Il est triste de penser que toute cette race de chasseurs, Canadiens, demi-sang et Indiens, soit destinée à disparaître. Bientôt peut-être n’entendra-t-on plus sur les bords de la Rivière-Rouge les bateliers chanter les vieux noëls du pays de France. Le lourd colon aura retourné les prairies et défriché les bois. Au lieu de la forêt toujours nouvelle et toujours la même, on aura des villes avec des rues tirées au cordeau. En attendant que l’œuvre s’accomplisse, celui qui veut courir les aventures dans le far west doit s’associer pour compagnons des hommes qui aient dans leurs veines quelques gouttes de sang français.
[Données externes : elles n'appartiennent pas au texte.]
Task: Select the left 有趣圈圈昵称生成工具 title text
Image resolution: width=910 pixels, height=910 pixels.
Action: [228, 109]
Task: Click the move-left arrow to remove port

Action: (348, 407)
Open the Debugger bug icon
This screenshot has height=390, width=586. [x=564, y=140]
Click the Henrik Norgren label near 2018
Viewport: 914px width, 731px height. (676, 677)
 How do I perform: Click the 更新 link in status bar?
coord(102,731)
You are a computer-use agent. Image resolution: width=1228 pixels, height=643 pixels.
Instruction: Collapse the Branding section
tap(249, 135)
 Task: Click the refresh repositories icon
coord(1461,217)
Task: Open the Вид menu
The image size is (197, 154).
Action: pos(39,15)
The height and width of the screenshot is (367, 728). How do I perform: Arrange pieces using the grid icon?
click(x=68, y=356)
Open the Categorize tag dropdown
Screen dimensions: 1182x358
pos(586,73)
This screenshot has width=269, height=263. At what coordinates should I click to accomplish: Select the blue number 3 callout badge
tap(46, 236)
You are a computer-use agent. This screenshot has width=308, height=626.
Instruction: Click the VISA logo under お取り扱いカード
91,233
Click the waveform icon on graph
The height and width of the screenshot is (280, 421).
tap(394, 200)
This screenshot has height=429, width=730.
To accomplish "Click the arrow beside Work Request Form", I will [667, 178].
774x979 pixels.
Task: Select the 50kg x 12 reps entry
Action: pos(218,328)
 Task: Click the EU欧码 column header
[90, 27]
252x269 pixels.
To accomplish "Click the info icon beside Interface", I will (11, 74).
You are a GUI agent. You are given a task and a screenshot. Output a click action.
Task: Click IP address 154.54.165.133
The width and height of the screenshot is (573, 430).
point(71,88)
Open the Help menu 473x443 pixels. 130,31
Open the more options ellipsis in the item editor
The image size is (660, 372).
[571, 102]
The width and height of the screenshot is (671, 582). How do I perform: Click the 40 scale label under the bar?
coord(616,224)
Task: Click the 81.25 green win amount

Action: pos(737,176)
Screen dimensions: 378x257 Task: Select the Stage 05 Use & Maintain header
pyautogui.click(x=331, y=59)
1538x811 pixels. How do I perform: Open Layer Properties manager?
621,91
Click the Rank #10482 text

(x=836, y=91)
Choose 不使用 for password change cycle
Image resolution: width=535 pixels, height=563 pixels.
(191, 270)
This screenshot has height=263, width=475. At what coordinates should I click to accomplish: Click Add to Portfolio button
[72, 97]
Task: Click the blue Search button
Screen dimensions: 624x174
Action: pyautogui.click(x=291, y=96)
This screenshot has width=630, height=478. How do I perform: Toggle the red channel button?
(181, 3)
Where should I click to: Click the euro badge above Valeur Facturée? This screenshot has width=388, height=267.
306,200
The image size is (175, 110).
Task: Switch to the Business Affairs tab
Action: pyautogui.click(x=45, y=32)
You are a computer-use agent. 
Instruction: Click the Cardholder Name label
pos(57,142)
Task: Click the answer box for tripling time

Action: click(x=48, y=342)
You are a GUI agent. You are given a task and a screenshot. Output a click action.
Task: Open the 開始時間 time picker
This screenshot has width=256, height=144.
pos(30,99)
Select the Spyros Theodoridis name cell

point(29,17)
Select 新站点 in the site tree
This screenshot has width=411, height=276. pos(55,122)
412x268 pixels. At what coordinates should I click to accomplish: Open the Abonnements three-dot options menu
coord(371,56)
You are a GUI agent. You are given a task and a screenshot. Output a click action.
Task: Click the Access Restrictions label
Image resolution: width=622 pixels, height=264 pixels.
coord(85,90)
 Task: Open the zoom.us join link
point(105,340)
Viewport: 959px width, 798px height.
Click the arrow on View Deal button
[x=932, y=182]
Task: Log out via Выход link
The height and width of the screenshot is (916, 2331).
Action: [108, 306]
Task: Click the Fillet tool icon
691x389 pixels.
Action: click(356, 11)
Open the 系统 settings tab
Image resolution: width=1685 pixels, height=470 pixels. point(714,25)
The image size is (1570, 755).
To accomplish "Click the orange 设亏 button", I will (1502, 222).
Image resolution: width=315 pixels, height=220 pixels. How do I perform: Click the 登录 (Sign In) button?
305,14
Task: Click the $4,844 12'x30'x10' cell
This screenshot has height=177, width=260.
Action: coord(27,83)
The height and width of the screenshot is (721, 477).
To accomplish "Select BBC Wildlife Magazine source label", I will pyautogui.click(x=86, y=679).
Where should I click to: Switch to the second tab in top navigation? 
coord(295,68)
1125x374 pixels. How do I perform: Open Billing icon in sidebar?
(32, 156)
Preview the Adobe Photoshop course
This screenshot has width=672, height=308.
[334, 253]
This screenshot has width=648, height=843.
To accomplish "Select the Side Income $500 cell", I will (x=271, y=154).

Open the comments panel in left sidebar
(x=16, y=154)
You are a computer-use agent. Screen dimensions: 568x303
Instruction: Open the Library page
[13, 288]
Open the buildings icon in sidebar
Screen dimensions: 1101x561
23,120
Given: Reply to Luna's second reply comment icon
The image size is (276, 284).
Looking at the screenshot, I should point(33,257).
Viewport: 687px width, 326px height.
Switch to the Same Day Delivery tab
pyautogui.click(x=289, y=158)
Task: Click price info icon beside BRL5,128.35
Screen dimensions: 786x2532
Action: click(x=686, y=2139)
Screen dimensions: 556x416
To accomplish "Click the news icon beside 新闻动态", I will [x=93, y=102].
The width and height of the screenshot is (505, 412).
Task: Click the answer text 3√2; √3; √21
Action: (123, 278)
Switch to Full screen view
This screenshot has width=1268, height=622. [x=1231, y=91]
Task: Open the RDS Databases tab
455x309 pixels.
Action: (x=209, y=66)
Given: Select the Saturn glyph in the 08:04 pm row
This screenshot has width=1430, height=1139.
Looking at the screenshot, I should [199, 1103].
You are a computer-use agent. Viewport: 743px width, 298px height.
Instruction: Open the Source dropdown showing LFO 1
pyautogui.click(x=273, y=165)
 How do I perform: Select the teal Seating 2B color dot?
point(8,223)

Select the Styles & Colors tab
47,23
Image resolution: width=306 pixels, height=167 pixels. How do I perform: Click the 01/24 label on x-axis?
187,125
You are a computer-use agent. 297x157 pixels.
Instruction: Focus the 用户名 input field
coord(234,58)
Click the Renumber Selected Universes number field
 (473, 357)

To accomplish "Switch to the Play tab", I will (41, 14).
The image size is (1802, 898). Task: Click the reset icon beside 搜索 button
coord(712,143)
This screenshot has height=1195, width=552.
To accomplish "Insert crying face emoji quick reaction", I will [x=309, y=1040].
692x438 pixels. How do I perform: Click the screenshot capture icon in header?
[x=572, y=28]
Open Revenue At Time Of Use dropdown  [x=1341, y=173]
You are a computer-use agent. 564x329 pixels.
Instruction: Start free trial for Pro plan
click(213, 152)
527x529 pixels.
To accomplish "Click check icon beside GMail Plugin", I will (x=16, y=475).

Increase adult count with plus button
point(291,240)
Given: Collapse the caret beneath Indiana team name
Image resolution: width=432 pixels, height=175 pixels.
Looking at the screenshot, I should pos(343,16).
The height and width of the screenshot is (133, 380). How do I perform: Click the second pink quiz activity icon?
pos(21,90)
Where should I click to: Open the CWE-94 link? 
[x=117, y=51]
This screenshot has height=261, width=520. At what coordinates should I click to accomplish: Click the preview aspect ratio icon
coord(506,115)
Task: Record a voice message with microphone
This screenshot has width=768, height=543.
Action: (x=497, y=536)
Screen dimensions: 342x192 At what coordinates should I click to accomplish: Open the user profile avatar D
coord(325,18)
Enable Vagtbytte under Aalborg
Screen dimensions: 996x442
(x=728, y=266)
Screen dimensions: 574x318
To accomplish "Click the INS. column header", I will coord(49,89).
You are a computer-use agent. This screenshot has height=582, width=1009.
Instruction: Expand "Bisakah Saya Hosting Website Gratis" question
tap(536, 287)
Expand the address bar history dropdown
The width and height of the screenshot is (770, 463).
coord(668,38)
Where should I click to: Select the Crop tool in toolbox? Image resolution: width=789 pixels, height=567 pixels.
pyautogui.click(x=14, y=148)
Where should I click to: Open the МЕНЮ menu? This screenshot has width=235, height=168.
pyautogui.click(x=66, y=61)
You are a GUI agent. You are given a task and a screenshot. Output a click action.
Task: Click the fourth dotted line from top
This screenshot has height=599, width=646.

Aussi lord Milton et M. Cheadle prirent-ils à leur service quatre demi-sang canadiens, dont le chef, appelé La Ronde, était tout à la fois un voyageur intrépide, un habile chasseur et un grand perceur de cœurs. On acheta six voitures, tout en bois, parce que celles où il entre du fer sont impossibles à réparer dans la forêt ; on se procura des chevaux de sellé, des chevaux de trait, des chevaux de relai, et l’on se mit en route vers le fort Carleton, pour se rapprocher de cinq à six cents milles du pied des Montagnes-Rocheuses.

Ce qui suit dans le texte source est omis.